A patent foramen ovale is an opening between the two upper chambers of the heart that didn’t close completely after birth. As a fetus develops, there is a small oval flap, called a foramen ovale, in the thin wall between the heart’s upper chambers that allows oxygen-rich blood from the mother to flow to the fetus. That opening is not necessary after birth, and it normally closes during infancy. When the opening does not close, it is called a patent foramen ovale.

Patent foramen ovale is very common, occurring in about 25% of the population. Most people with the condition never know they have it because it does not cause any noticeable signs or symptoms, and it cannot be heard on physical exam. As in your case, it is most often discovered on an imaging exam that’s being done for another reason. A patent foramen ovale usually does not lead to other health problems. The only time it may become cause for concern is when something goes through the opening that should not.

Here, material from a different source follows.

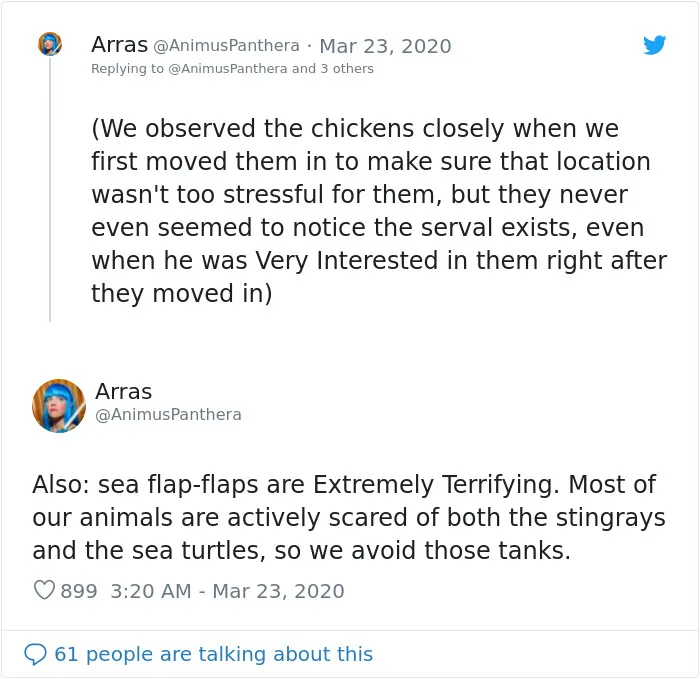Visit @AnimusPanthera handle in top tweet header
700x679 pixels.
[x=226, y=46]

For example, it is possible for a small blood clot to go through a patent foramen ovale. If that happens, the clot could block an artery in the brain and lead to a stroke or block an artery elsewhere in the body. There is also the potential for a patent foramen ovale to allow low oxygen blood that has not gone through the lungs to shunt through the heart and back into the body without picking up more oxygen in the lungs. In severe cases, that may result in low blood oxygen levels — a condition known as hypoxemia. Both of these situations are extremely uncommon.

A healthcare team may recommend a patent foramen ovale be closed if a patient has had a stroke, and no other cause of the stroke can be identified. It is important that recommendation be made in conjunction with both a cardiologist and a neurologist, though, so a comprehensive assessment of the risks and benefits of closing the hole can be completed. A patient who has persistent low blood oxygen due to shunt through a patent foramen ovale also may benefit from closure.

Closing a patent foramen ovale typically involves placing a device in the hole to hold the flap together. The body then heals around the device, sealing the opening so nothing can get through it. This procedure is performed using a minimally invasive technique in which a doctor inserts a catheter with the device on it into a vein in the groin. The catheter is guided into place in the heart, where the device is inserted through the patent foramen ovale.

A less common approach involves a surgeon closing a patent foramen ovale by opening the heart and stitching the hole shut. This surgery often can be conducted through an incision that is quite small.

Usually, however, these procedures are not necessary. If you are concerned about possible risks that could be associated with this heart defect, talk to your doctor. But be reassured that, in the vast majority of cases, a patent foramen ovale is harmless. —Peter Pollak, MD, Cardiovascular Diseases, Mayo Clinic, Jacksonville, Fla.